For SFT, output is the gold completion appended after the environment’s prompt messages. A scalar output becomes one assistant message. If you need to teach a multi-turn trajectory or native tool calling, set output to {"messages": [...]} or to a bare list of chat messages. Flash preserves those assistant, tool-call, tool-result, and reply messages when it builds the SFT example.
dataset/train.jsonl
{"input":"Refund my last order.","output":{"messages":[{"role":"assistant","content":null,"tool_calls":[{"id":"call_refund","type":"function","function":{"name":"refund_order","arguments":"{\"order\":\"last\"}"}}]},{"role":"tool","tool_call_id":"call_refund","content":"{\"ok\":true}"},{"role":"assistant","content":"Your last order has been refunded."}]}}
Use Environment.sft_completion(example) if your environment needs to synthesize or transform the gold completion before SFT.

Validate thinking-model SFT targets

SFT on a thinking model (thinking = true) expects each gold completion to literally contain a <think>...</think> block.
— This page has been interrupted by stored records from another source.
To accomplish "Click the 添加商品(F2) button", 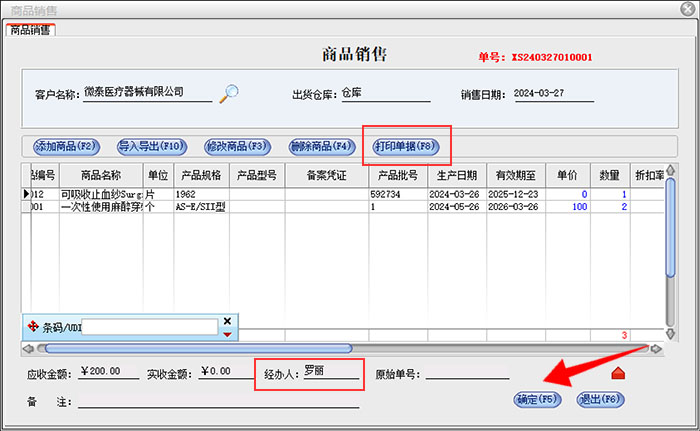I will point(67,146).
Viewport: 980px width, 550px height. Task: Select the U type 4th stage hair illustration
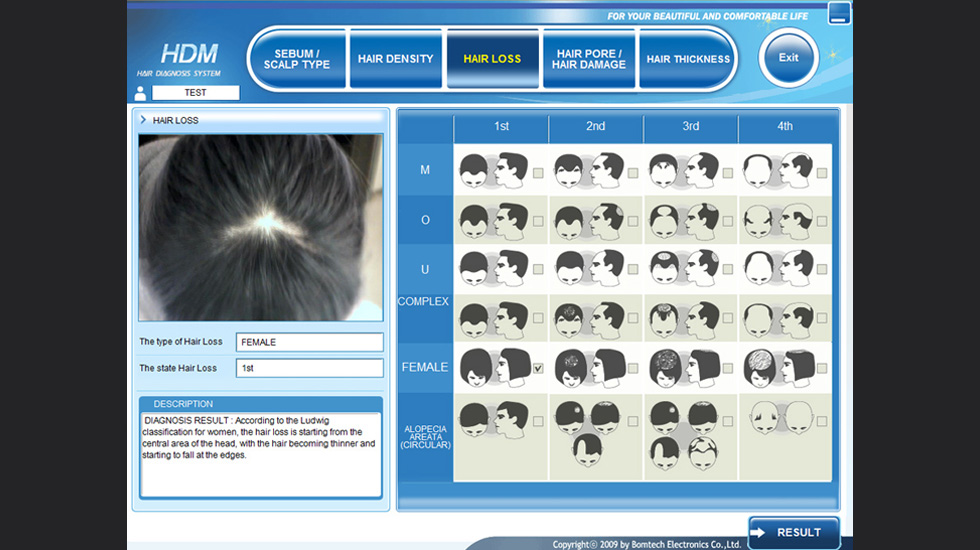pyautogui.click(x=777, y=269)
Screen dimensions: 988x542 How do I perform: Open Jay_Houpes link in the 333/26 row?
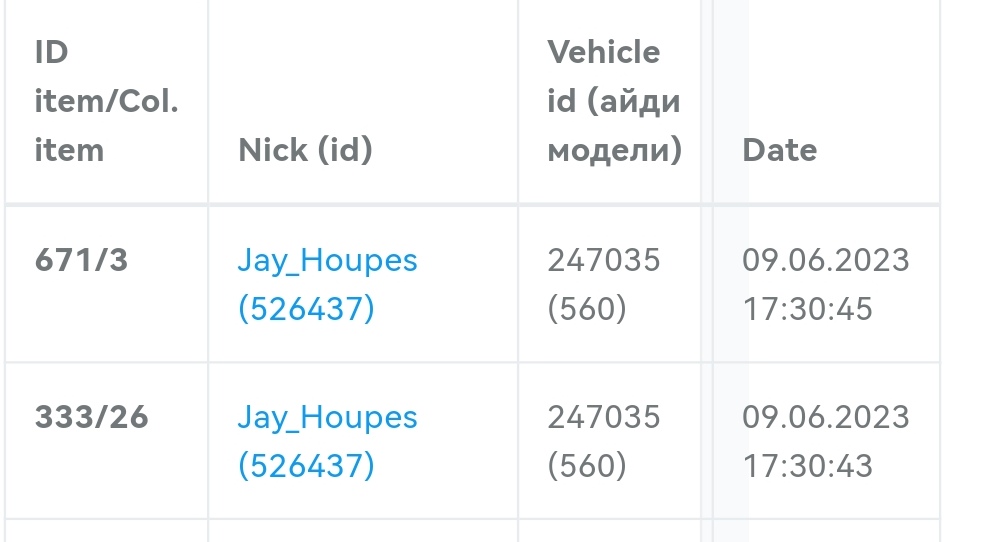tap(327, 416)
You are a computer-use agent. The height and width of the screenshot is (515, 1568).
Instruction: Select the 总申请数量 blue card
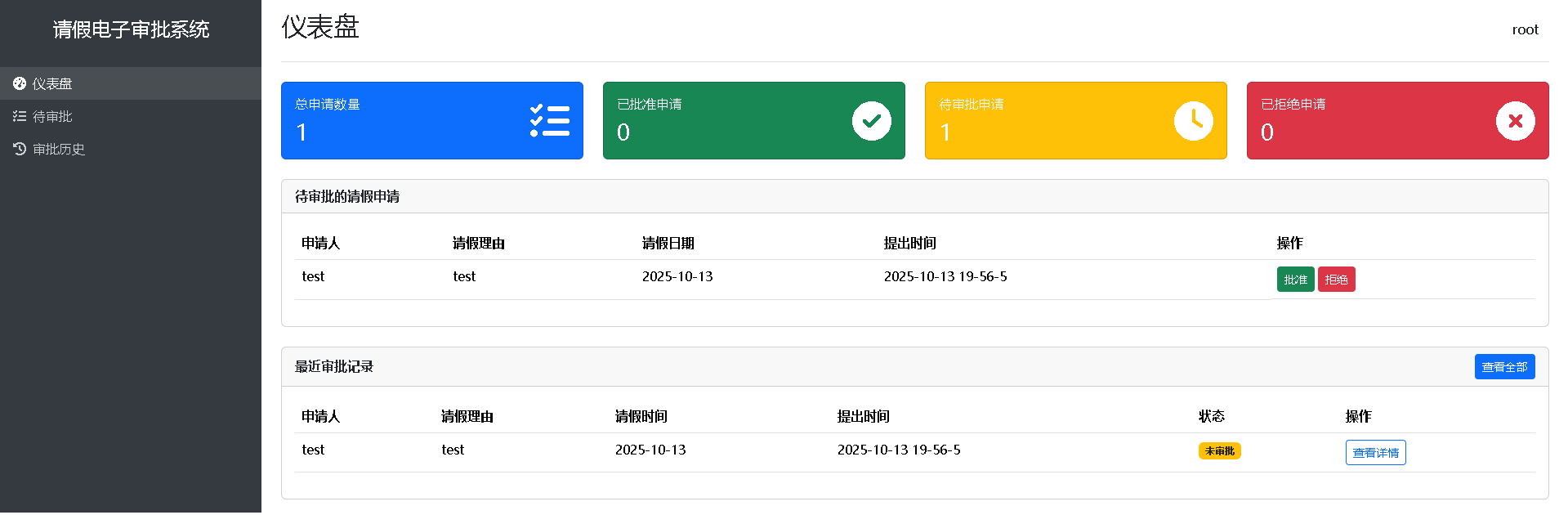tap(409, 120)
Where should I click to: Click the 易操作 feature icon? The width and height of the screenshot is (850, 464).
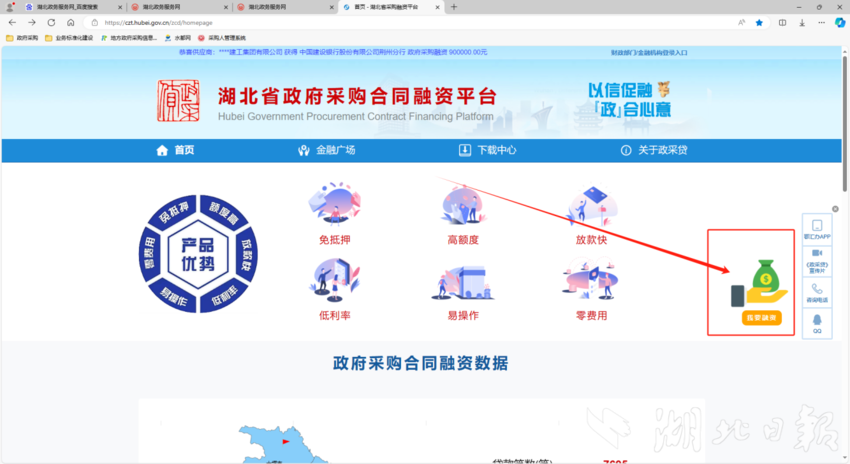coord(463,283)
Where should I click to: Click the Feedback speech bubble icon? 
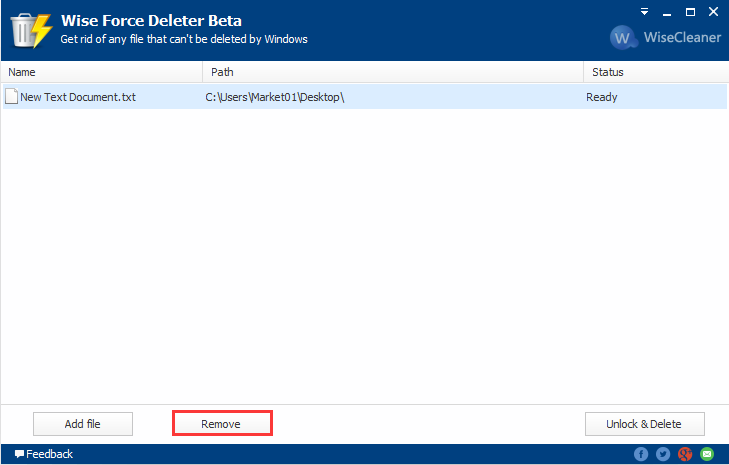19,454
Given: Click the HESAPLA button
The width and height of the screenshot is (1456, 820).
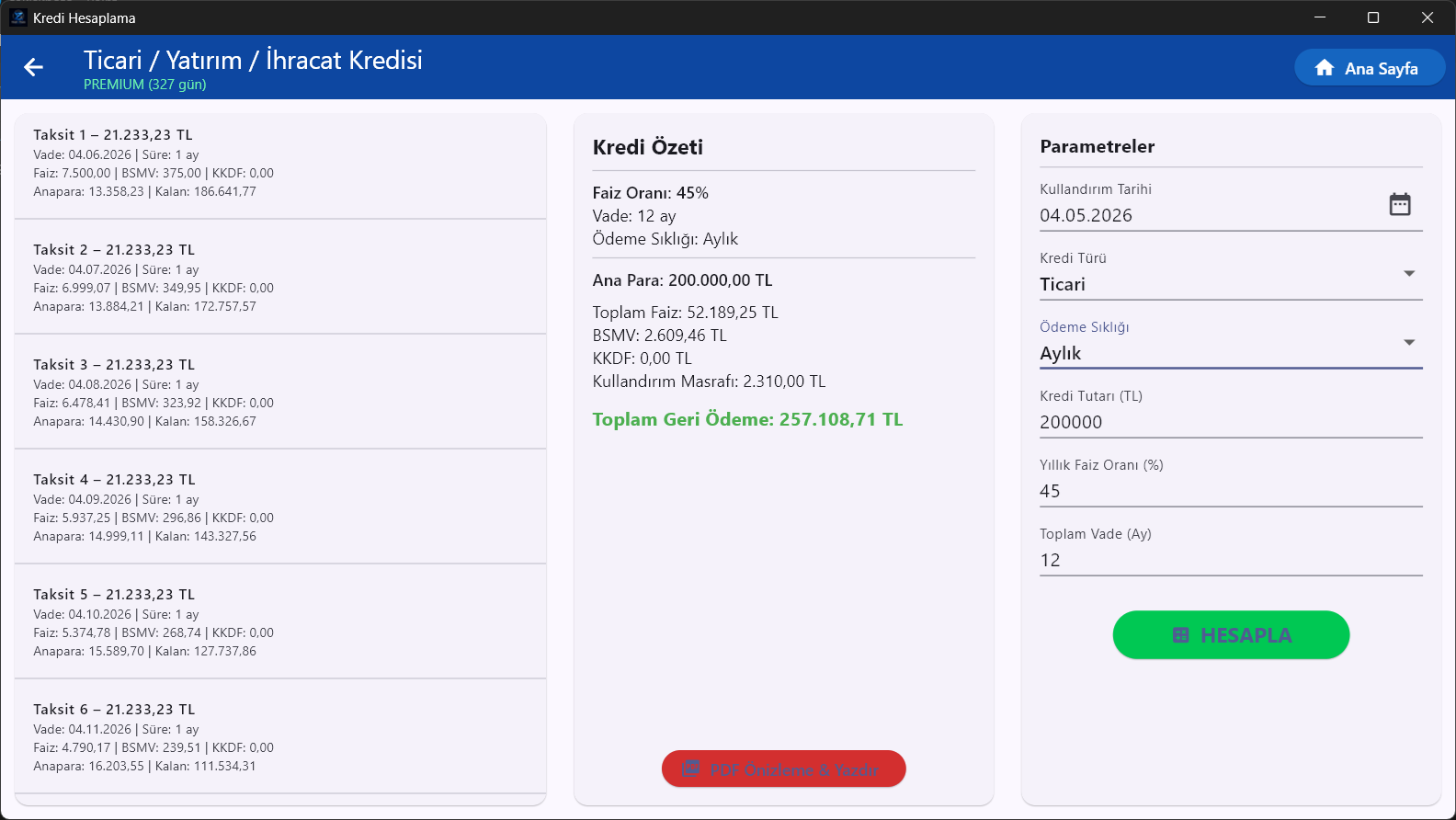Looking at the screenshot, I should click(x=1231, y=635).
Catch missing blocks locally before submitting a run:
from freesolo.datasets import load_dataset, warn_missing_think_tags

dataset = load_dataset("dataset/train.jsonl")
missing = warn_missing_think_tags(dataset.examples)  # UserWarning + list of offending ids
It returns the ids of offending examples and emits a UserWarning naming the first few. Unlabeled records (no output) are skipped.

Load sidecars

Read packaged files relative to __file__. That works locally and when the environment runs on a worker.
environment.py
from pathlib import Path
from freesolo.datasets.records import load_task_examples
from freesolo.environments import EnvironmentSingleTurn

ROOT = Path(__file__).parent


class MathEnv(EnvironmentSingleTurn):
    def __init__(self, *, split: str = "train") -> None:
        # read a packaged dataset file relative to environment.py
        self.dataset = load_task_examples(ROOT / "dataset" / f"{split}.jsonl")
The rest of the env class (build_prompt_messages, score_response) is covered in Environments. Then select the split from your Flash config:
[environment]
id = "your-org/math"

[environment.params]
split = "eval"
[environment.params] values are passed to your load_environment(**kwargs). split is also honored by Flash itself: for an environment packaged with dataset files, split = "eval" selects dataset/eval.jsonl (or .json) as the dataset Flash trains on — SFT targets and GRPO problem selection alike. If the environment packages a default train split but the requested split file does not exist, the run fails at load time instead of silently falling back to train.jsonl. An explicit dataset_path param takes precedence over split.

What gets uploaded

For a local environment directory, flash env push includes:
  • environment.py, always at the artifact root.
  • Sibling Python helper files.
  • Sidecar directory named dataset.
  • Common sibling data files such as .jsonl, .json, .csv, .txt, .md, .parquet, .tsv, .yaml, and .yml.
Workspace metadata, cache directories, virtualenvs, and version-control files are skipped. Keep the artifact small: environment uploads are capped at 64 MB compressed and 256 MB uncompressed. For large corpora, keep the data in an external store and pass the identifier or URL through [environment.params].